(Collected data)

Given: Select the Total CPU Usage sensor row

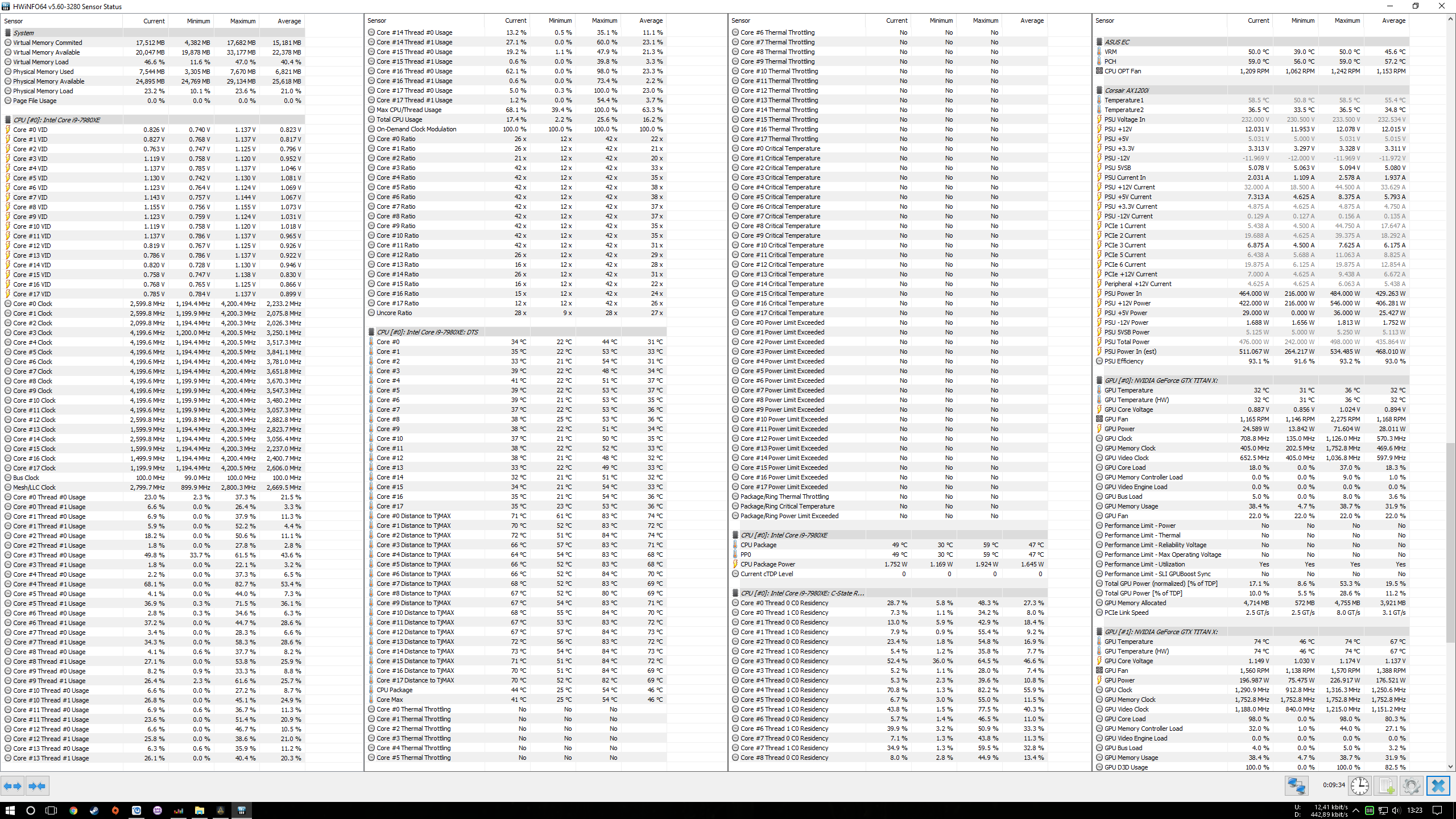Looking at the screenshot, I should [x=399, y=119].
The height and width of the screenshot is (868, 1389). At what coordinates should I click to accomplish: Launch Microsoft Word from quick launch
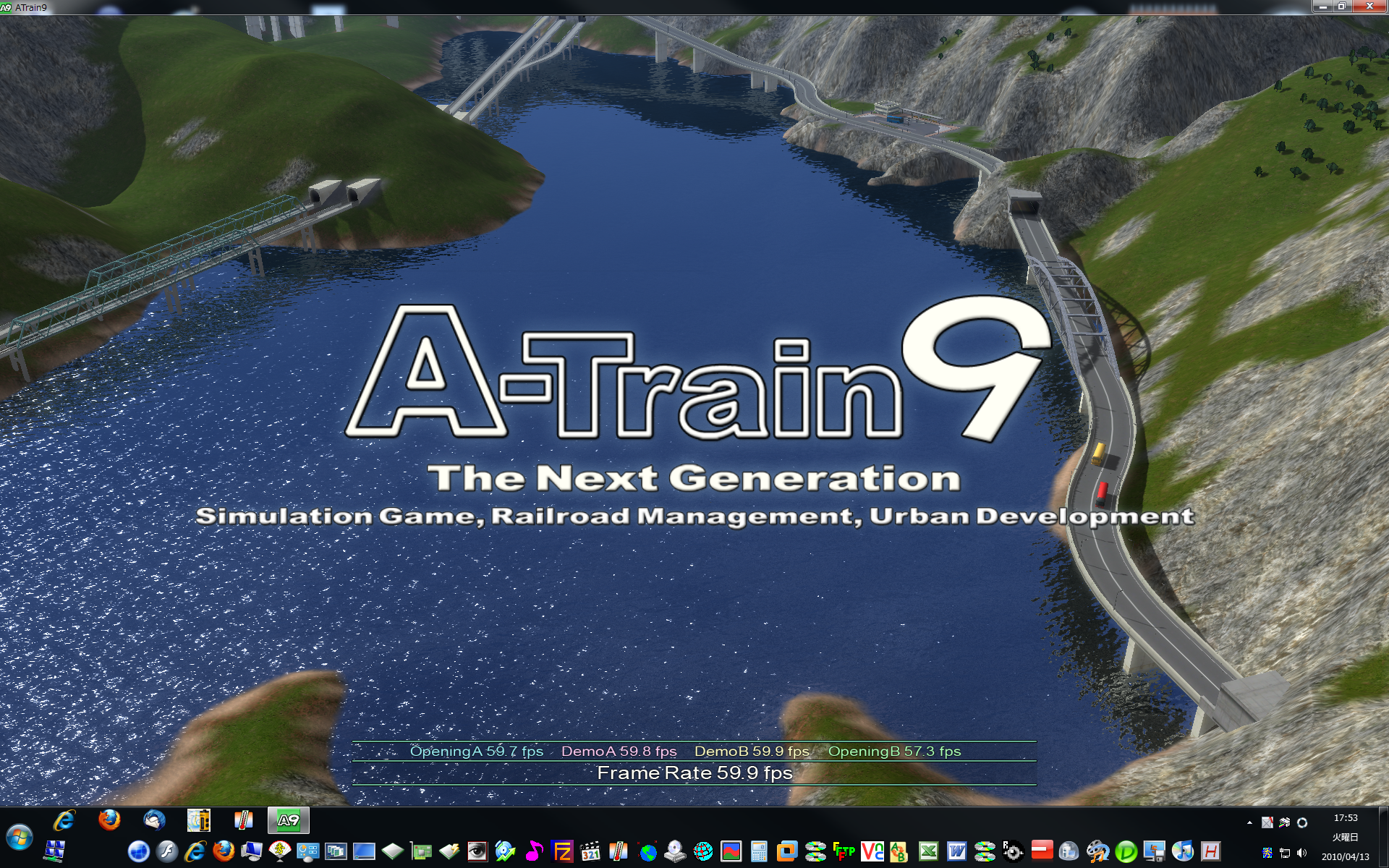tap(956, 851)
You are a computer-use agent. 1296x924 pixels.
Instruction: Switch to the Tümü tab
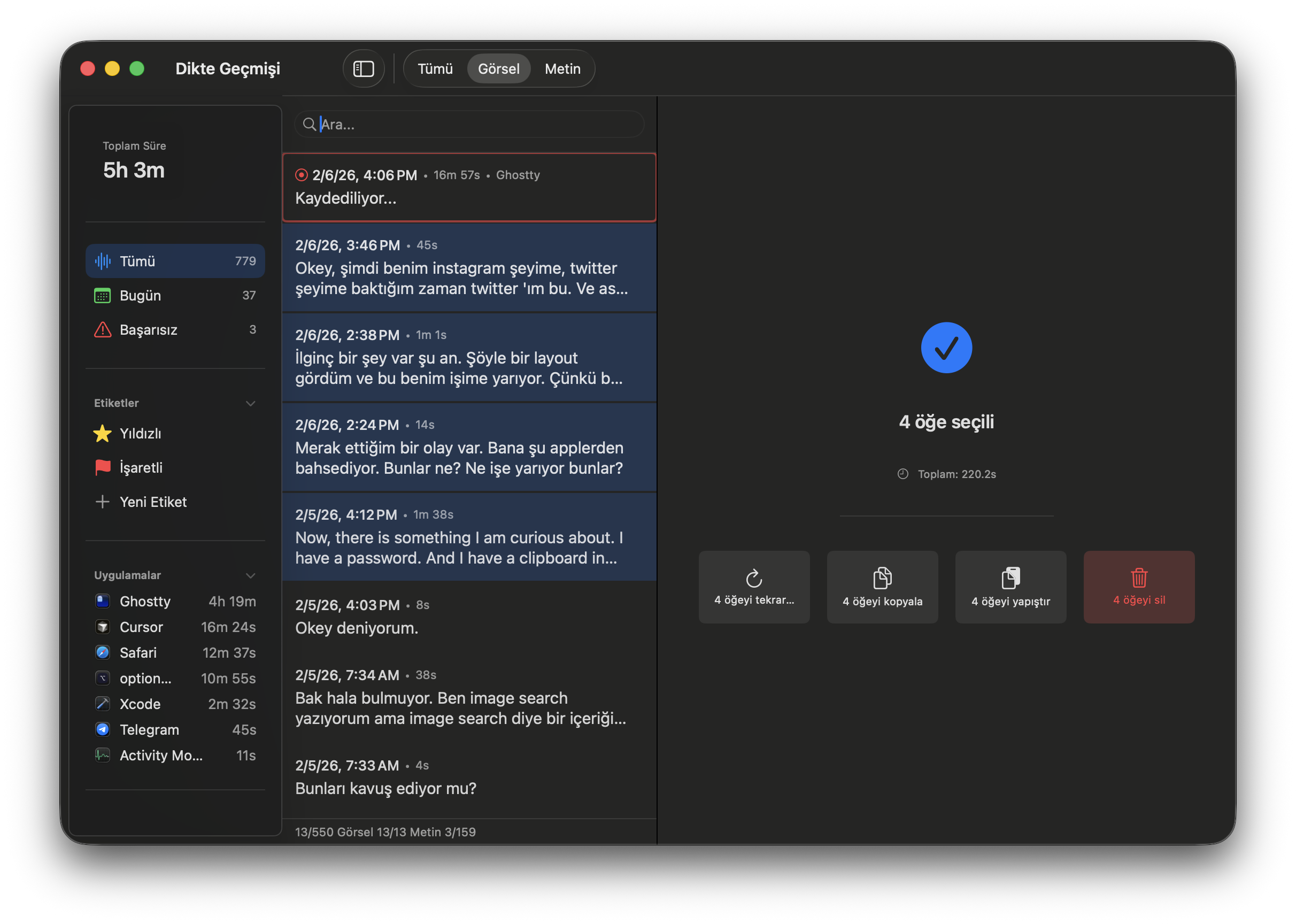tap(435, 68)
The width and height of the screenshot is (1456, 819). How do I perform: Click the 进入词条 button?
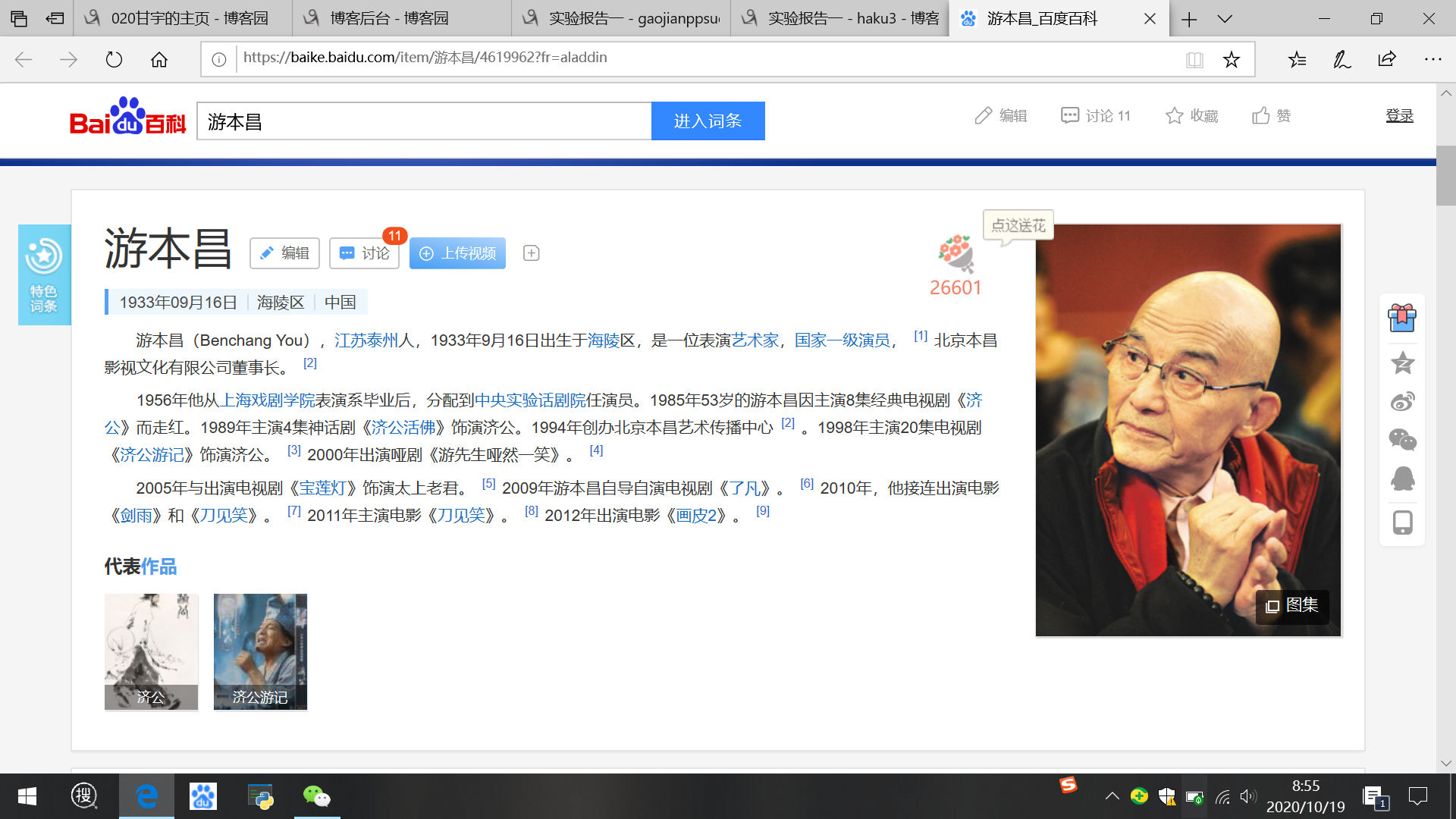click(708, 121)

• Your objective
Pictures stay out of this copy. Retype exactly the lines from the one with "The width and" through the last line of the data, both ends included, and nothing more.

• Exercise response
The width and height of the screenshot is (1456, 819). How do I perform: Click the 进入词条 button?
click(708, 121)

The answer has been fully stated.